Rasmus Lerdorf, a Danish programer in 1995, first developed the language when he created a set of Perl scripts to maintain his personal homepage. The scripts he developed displayed his resume and recorded his web-page traffic. Two Israeli developers, Zeev Suraski and Andi Gutmans, rewrote PHP's core and developed the Zend Engine by 1999. The Zend engine is a highly optimized execution engine that supports incorporating plug-in modules such as debuggers, performance boosters and custom loaders to dynamically extend PHP for a broader range of functionality, besides providing memory and resource management; transforming PHP as a full-featured development language.
Apart from Zend, PHP has also attracted other frameworks such as CakePHP, Symfony, and CodeIgniter, all providing a robust structure and promoting rapid application development (RAD).
The language is in a continuous state of evolution and development, with the latest versions adding static binding (version 5.3)and the PHP6 set to support unicode. The PHP Group now sets the de facto standard for PHP, providing the complete source code for users to build, customize and extend for their own use.
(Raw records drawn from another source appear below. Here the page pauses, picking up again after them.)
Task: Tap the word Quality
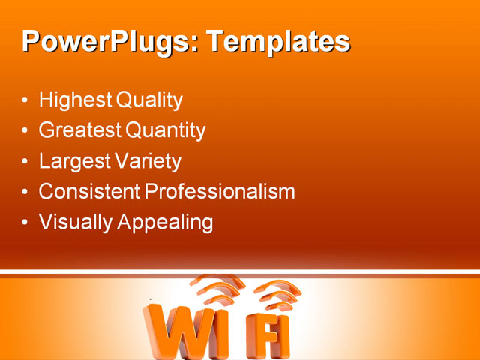[x=153, y=100]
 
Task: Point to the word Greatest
[x=80, y=130]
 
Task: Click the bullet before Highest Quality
[x=26, y=100]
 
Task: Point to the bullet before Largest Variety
[x=26, y=162]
The open-source nature and ease of use has made PHP the most popular server-side scripting language in the world today. Over 20 million Internet domains now have web services hosted on servers with PHP installed, and 75 percent of all web servers have PHP installed. Most of the popular web content management systems such as MediaWiki, Joomla, WordPress, Drupal and Moodle are written in PHP as are the user interfaces of popular websites such as Wikipedia, Facebook and Digg.
PHP is now the dominant use in the "P" of the LAMP or WAMP architecture in widespread use in the web development industry. While LAM stands for Linux, Apache and MySQL, and WAM stands for Windows, Apache and MySQL, the "P" may refer to Python, Perl, or PHP.